**Breve quesito a**
Mostra ogni riga delle voci che contiene la stringa "left", tenendo conto di maiuscole e minuscole.

**Fonte**
::::::::

Giuseppe Conte: l’uomo di Mattarella?

«Vi confesso che la prospettiva di avviare una nuova esperienza di governo, con una maggioranza diversa, mi ha sollevato più di un dubbio. Ho superato queste perplessità nella consapevolezza di avere cercato di operare sempre nell’interesse di tutti i cittadini. Nessuno escluso». Così Giuseppe Conte, Presidente del Consiglio dal 1° giugno dello scorso anno, ha “giustificato” quello che il leader della Lega Matteo Salvini ha chiamato “ribaltone”: un passaggio dal governo M5S-Lega al governo M5S-PD che Conte ha intrapreso, senza colpo ferire e senza soluzione di continuità, nel giro di meno di un mese, riportando ai vertici delle istituzioni politiche italiane quel partito che gli elettori, dalle “nefaste” elezioni del 2013, hanno bocciato alle urne, in un calo costante di voti (con l’eccezione delle Europee del 2014) che sono passati dai 12 milioni del 2008 ai 6 milioni e mezzo del 2018 e ai 6 milioni netti delle Europee di maggio, segnando il risultato peggiore della storia della sinistra italiana.

È cominciata in sordina la carriera politica di Giuseppe Conte: all’inizio era solo “uno vicino alle idee dei 5 Stelle”, un possibile ministro del governo pentastellato nel caso in cui il MoVimento di Grillo fosse riuscito a vincere le elezioni. Poi è diventato il “premier mediatore” tra Luigi Di Maio e Matteo Salvini, a capo dell’ormai defunto governo giallo-verde. Un «burattino mosso da Salvini e Di Maio», come lo appellavano in Europa (ma anche in Italia) solo fino a poche settimane fa; «la più grande fake news vivente», un premier che «non decide, non conta, non governa», un premier per cui «il G7 è dopolavoro», attaccavano dalle più famose fronde del Partito Democratico; il «vice dei suoi vice», infierivano analisti e commentatori su giornali e televisioni, che rincaravano: uno che ha sempre e solo difeso «gli interessi milionari di grandi aziende… Altro che avvocato del popolo!». Accuse pesanti, ora mezze o interamente rimangiate, con troppa nonchalance trasformate in pacche sulle spalle e acclamazioni, elevando a rango di grande statista quello che oggi è riuscito nella non facile impresa di essere, nello stesso tempo, tanto ex- quanto neo-presidente del nostro governo.

 

Quando Giuseppe Conte era un burattino (Vauro)
Quando Giuseppe Conte era un burattino (Vauro)

::::::::

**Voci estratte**
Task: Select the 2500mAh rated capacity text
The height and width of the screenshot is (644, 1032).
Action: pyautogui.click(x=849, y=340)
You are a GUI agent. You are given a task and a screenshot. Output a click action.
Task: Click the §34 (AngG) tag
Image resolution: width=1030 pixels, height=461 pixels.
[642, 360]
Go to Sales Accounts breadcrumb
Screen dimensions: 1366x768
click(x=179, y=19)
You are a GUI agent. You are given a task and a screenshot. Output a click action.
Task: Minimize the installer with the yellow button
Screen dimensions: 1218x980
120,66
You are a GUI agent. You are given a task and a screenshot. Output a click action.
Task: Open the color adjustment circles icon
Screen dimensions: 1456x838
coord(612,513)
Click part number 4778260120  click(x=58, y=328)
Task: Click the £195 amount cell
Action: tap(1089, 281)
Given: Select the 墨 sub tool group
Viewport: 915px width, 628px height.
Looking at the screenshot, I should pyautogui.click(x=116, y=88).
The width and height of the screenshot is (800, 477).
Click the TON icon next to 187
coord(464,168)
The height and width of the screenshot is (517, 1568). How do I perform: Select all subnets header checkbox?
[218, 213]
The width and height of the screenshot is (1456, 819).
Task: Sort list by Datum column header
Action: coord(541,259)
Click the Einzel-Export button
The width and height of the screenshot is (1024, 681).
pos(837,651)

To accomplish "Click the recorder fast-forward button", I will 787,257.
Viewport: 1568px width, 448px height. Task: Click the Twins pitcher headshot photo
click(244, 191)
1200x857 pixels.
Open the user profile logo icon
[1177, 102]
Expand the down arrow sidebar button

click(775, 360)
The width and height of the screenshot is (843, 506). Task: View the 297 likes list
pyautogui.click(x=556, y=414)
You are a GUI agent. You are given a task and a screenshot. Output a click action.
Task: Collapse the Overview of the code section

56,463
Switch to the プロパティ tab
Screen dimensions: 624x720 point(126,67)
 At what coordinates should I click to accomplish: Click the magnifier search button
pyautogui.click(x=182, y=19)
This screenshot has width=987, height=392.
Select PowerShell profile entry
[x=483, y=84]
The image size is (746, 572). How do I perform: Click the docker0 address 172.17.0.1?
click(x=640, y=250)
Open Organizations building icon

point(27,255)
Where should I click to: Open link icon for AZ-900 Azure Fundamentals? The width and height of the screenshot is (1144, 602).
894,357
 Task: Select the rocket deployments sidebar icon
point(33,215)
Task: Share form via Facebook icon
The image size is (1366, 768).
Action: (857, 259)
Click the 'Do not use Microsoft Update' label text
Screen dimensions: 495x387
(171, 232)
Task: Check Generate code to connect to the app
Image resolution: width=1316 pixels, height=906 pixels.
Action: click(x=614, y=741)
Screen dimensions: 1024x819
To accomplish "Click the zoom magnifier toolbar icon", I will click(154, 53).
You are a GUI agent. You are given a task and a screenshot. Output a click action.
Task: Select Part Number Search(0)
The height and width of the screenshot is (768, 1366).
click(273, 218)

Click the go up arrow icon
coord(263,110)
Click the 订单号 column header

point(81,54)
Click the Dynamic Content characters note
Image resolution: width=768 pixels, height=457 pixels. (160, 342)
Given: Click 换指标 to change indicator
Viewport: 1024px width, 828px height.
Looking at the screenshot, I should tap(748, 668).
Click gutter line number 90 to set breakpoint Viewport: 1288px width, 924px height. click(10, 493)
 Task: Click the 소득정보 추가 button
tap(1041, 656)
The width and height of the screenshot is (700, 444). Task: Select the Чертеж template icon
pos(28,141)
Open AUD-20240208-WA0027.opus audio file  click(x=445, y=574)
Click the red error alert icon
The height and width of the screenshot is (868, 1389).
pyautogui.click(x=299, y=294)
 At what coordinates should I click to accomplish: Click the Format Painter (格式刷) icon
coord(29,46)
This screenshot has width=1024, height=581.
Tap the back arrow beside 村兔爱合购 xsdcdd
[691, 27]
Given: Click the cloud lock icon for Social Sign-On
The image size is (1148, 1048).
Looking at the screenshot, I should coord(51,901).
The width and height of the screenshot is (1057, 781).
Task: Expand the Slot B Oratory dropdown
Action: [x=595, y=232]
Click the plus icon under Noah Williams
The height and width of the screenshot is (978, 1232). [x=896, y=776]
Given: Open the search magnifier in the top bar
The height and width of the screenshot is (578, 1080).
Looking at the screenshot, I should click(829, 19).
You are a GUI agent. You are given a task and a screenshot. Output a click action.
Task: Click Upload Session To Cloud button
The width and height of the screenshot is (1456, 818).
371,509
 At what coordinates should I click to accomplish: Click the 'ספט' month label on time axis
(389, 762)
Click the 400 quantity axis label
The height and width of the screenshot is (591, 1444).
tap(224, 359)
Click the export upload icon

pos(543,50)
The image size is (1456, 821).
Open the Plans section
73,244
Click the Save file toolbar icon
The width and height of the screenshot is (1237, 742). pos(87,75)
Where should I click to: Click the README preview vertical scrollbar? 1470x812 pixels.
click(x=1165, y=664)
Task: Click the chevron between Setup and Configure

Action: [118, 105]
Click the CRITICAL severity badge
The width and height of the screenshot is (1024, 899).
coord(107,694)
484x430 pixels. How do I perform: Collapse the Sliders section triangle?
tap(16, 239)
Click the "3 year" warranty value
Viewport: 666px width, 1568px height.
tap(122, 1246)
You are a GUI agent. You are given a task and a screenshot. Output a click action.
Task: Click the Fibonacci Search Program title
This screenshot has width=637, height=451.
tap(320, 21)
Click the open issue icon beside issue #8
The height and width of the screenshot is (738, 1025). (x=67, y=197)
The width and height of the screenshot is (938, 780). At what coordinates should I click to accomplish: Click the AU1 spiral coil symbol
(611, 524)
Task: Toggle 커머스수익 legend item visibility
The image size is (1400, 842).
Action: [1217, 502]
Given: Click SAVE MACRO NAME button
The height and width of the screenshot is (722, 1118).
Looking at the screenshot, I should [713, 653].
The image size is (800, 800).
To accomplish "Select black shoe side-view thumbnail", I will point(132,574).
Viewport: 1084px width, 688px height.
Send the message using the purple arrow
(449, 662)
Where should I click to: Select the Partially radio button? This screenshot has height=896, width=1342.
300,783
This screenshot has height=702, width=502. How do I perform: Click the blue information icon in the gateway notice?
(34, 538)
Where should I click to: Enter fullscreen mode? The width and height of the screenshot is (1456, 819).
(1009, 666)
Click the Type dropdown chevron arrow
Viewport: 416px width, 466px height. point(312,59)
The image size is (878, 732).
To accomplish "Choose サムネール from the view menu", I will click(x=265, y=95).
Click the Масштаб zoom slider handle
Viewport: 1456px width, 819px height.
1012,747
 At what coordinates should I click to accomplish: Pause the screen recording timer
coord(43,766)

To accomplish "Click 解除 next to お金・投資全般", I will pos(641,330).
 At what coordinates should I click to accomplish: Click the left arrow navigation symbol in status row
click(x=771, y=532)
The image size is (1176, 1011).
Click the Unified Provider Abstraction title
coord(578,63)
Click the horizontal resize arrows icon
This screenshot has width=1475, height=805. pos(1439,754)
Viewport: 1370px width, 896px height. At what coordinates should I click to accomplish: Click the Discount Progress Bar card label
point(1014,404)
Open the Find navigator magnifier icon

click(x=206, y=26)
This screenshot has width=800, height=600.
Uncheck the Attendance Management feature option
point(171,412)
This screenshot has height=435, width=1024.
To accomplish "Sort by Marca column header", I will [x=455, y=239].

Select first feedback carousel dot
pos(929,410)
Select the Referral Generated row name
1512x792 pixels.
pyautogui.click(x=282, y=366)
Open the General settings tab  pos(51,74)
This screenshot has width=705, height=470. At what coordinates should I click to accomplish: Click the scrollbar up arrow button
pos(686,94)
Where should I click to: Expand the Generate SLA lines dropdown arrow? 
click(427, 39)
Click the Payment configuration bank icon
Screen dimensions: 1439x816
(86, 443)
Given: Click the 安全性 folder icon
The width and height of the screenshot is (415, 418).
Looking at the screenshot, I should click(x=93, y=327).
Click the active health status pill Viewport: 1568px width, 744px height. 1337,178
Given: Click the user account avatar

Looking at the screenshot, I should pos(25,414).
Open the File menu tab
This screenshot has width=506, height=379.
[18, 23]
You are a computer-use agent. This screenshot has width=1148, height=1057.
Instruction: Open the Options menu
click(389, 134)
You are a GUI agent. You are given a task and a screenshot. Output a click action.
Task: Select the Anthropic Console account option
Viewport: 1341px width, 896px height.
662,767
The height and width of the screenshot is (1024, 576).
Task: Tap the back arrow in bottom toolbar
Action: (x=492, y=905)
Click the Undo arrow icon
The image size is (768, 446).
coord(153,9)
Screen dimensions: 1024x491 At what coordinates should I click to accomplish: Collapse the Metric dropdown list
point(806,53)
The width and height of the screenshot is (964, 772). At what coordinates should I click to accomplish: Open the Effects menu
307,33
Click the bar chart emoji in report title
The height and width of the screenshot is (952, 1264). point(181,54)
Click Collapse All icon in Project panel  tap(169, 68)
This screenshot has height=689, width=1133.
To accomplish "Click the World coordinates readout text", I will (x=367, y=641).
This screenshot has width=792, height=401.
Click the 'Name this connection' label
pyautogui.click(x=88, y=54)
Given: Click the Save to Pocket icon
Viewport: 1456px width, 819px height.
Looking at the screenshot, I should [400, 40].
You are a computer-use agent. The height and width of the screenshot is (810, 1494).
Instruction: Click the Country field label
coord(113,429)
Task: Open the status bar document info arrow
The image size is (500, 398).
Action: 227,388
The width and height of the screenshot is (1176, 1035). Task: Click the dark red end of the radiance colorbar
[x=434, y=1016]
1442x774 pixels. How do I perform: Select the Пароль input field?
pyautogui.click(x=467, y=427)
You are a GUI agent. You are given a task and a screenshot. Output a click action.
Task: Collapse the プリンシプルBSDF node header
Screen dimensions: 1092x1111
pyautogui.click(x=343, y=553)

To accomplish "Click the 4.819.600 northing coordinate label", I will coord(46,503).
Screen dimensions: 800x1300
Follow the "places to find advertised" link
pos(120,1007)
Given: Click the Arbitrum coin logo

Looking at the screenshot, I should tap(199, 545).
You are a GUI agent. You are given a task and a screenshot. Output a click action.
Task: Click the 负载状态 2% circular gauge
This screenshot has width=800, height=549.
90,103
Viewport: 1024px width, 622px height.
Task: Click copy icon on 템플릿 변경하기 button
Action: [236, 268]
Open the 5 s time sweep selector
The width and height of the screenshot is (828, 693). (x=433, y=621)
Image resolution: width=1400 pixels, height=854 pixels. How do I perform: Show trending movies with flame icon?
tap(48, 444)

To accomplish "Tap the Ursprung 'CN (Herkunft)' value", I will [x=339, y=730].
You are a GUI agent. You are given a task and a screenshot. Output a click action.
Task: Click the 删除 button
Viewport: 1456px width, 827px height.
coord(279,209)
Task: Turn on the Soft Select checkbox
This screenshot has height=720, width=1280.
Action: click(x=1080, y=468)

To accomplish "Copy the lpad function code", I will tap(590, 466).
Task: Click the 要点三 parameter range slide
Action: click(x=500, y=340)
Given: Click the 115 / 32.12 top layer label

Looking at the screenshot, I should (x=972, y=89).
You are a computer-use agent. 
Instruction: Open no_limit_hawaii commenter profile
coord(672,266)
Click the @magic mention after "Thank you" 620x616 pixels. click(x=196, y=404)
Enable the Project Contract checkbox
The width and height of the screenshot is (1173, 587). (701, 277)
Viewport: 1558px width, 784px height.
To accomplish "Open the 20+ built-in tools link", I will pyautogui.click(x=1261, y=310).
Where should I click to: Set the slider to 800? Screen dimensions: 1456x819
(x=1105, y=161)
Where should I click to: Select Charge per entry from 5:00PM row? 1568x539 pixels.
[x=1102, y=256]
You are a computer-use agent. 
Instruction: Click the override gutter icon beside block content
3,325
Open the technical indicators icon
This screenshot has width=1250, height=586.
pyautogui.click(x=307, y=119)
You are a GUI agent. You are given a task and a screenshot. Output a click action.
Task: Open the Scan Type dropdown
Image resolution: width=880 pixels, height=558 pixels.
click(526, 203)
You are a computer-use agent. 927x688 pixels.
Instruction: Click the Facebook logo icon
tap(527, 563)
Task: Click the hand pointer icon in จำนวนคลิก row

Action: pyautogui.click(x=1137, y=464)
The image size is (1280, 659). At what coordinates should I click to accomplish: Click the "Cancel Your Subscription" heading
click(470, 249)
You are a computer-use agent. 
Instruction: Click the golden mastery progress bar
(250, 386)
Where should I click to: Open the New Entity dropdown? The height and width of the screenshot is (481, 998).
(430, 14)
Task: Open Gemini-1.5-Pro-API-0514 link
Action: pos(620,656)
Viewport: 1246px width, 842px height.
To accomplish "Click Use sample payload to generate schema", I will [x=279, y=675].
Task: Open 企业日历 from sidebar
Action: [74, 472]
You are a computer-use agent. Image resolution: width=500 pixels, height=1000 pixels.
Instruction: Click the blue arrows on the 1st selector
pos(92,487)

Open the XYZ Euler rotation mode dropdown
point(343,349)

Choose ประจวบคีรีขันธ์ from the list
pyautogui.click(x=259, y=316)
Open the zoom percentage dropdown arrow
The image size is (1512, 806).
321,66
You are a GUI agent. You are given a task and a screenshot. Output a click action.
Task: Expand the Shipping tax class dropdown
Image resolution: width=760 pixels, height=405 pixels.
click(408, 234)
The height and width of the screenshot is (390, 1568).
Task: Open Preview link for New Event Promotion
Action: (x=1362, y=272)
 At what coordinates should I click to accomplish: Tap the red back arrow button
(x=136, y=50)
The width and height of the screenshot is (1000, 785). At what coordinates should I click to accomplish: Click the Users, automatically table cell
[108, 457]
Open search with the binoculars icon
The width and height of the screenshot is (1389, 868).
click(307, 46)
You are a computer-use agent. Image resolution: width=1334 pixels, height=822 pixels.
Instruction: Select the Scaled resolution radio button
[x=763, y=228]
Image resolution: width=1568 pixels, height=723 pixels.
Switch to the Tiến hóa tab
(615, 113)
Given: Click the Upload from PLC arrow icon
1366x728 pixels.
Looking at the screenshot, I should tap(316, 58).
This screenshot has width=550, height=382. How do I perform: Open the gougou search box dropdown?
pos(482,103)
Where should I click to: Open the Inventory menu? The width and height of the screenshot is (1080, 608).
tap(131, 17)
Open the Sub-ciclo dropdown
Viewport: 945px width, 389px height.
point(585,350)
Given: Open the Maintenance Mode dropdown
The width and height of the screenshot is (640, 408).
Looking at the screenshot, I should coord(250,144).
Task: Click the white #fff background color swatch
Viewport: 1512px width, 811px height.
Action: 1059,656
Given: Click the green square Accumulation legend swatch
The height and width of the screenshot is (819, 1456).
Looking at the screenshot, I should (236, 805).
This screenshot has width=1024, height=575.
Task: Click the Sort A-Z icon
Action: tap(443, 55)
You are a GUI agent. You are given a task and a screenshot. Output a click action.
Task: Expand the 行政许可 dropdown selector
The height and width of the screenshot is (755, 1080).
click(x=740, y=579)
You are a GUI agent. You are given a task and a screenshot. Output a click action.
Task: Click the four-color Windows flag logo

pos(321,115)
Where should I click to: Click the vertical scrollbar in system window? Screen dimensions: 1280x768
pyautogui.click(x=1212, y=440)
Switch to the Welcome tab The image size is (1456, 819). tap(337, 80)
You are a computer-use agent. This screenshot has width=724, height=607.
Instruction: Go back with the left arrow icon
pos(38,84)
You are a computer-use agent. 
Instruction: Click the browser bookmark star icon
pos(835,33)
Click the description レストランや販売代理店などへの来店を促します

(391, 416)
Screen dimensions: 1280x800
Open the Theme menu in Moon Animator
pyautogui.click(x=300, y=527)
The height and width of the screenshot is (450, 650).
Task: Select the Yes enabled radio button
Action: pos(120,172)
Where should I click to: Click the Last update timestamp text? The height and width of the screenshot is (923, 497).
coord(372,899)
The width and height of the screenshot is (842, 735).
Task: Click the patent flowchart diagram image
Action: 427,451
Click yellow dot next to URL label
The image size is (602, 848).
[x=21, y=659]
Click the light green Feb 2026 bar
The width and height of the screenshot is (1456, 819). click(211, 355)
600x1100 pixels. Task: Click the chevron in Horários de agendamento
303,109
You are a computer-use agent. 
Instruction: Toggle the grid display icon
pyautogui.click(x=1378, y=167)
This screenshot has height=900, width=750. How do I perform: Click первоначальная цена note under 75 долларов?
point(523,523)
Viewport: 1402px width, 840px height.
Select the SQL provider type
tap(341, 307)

::::::::

**Breve quesito b**
Nell'articolo su Giuseppe Conte, quale termine usa il leader della Lega Matteo Salvini per il passaggio dal governo M5S-Lega al governo M5S-PD?

**Risposta a**
 At what coordinates should I click to accomplish: Click the left arrow navigation symbol in status row
Instruction: Go back with the left arrow icon

**Risposta b**
"Ribaltone".